ENTRIES PROVIDED
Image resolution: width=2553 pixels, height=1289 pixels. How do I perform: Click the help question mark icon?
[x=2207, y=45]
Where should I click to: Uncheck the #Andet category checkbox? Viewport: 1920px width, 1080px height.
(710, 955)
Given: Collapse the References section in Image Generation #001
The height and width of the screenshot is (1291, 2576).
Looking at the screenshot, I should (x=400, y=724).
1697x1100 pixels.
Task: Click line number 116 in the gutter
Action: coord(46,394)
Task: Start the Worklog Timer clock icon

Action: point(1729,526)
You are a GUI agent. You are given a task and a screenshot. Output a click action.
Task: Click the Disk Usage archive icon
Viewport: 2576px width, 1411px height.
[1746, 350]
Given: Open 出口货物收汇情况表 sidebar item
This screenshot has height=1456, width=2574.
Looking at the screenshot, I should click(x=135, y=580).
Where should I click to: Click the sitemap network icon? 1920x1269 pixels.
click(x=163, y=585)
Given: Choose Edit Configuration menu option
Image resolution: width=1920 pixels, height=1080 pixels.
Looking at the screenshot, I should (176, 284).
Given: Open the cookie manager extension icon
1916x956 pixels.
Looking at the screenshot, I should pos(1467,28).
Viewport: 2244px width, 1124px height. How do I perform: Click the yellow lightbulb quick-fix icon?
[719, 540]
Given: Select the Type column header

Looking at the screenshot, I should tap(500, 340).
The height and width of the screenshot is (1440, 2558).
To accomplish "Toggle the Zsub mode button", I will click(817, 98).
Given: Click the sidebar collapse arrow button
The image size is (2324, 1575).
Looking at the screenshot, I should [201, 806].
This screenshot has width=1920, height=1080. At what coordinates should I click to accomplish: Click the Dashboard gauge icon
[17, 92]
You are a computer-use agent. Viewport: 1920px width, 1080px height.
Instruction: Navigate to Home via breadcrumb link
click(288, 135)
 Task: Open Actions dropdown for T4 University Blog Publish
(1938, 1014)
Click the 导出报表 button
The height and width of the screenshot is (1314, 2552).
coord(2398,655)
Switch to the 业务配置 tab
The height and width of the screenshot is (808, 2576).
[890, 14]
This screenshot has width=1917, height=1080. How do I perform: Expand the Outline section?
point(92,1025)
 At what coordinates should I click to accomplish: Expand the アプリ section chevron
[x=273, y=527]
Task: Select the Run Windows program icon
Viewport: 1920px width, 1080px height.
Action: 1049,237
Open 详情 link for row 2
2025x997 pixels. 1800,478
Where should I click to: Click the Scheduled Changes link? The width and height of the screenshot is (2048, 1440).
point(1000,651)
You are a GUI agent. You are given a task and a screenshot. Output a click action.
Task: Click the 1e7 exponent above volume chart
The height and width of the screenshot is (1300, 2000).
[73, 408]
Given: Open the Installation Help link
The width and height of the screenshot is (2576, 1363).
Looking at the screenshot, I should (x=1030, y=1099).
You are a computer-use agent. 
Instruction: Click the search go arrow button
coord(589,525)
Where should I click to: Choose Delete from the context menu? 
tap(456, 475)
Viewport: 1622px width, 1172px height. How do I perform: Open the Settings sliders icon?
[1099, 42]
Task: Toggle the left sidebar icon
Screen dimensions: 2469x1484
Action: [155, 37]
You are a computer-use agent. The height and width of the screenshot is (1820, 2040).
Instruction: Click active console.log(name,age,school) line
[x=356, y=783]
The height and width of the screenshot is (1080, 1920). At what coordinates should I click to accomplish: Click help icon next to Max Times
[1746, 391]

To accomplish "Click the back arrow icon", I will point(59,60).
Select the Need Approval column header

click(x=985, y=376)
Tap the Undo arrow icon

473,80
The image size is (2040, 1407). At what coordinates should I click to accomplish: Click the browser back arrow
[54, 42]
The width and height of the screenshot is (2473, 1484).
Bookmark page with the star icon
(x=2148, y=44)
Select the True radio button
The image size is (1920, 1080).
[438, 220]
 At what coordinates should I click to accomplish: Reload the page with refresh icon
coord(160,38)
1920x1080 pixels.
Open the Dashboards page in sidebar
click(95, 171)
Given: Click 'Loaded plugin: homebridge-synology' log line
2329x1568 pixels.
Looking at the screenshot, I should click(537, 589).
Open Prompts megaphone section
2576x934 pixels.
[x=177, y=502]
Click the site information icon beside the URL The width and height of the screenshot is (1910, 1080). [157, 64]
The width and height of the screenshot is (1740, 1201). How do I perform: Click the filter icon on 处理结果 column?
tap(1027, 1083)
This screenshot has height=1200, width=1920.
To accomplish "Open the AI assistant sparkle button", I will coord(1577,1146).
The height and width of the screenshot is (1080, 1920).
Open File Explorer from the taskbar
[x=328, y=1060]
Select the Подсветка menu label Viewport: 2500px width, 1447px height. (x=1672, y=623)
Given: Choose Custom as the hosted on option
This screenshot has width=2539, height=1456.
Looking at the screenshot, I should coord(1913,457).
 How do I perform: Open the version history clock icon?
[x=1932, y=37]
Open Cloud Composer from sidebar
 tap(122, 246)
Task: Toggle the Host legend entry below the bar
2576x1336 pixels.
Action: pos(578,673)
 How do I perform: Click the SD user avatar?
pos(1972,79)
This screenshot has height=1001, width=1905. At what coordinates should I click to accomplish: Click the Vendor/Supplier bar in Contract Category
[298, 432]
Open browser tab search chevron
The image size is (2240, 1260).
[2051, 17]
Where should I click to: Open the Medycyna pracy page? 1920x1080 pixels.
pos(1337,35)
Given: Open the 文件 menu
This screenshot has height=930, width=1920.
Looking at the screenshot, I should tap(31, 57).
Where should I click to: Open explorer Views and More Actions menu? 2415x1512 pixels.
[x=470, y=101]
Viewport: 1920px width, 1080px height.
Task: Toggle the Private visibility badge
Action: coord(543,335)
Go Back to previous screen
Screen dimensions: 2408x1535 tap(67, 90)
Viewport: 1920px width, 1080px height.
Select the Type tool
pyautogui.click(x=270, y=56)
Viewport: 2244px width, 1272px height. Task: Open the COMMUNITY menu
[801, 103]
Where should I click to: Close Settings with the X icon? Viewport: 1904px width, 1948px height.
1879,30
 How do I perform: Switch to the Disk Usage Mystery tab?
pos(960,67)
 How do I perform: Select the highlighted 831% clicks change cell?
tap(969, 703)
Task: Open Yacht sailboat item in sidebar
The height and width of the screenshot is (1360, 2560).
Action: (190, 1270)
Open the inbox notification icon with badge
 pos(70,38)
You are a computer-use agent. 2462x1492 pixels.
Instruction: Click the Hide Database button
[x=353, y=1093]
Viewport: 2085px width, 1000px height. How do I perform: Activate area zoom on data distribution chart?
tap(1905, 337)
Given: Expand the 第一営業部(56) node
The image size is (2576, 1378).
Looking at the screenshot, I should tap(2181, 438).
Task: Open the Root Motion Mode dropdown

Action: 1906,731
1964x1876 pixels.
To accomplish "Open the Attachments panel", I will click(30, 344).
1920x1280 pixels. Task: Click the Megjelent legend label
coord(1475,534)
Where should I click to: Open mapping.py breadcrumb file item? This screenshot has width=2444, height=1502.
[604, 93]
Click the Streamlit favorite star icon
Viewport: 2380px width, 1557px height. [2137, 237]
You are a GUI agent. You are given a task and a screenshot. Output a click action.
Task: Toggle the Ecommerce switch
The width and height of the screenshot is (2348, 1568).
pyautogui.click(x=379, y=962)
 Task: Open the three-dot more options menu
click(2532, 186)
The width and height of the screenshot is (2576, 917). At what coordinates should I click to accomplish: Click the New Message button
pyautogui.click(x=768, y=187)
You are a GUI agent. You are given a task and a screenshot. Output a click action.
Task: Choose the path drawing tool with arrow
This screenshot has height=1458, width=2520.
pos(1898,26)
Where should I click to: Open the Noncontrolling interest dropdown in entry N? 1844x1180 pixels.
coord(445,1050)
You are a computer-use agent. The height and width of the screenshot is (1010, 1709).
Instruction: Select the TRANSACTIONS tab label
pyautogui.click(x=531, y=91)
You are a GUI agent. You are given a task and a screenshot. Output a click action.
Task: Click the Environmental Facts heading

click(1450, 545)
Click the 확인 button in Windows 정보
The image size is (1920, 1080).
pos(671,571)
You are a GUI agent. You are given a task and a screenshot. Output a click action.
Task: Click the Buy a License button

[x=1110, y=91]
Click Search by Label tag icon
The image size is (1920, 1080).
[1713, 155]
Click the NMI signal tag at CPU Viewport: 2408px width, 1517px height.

TASK DIRECTIONS
Repeat exactly the lines above from the one with "Switch to the 业务配置 tab" up to and including the one with "Given: Open the Installation Help link". No other line belongs in the reply.

PROBLEM SOLUTION
Switch to the 业务配置 tab
The height and width of the screenshot is (808, 2576).
[890, 14]
This screenshot has width=1917, height=1080. How do I perform: Expand the Outline section?
point(92,1025)
 At what coordinates should I click to accomplish: Expand the アプリ section chevron
[x=273, y=527]
Task: Select the Run Windows program icon
Viewport: 1920px width, 1080px height.
Action: 1049,237
Open 详情 link for row 2
2025x997 pixels. 1800,478
Where should I click to: Click the Scheduled Changes link? The width and height of the screenshot is (2048, 1440).
point(1000,651)
You are a GUI agent. You are given a task and a screenshot. Output a click action.
Task: Click the 1e7 exponent above volume chart
The height and width of the screenshot is (1300, 2000).
[73, 408]
Given: Open the Installation Help link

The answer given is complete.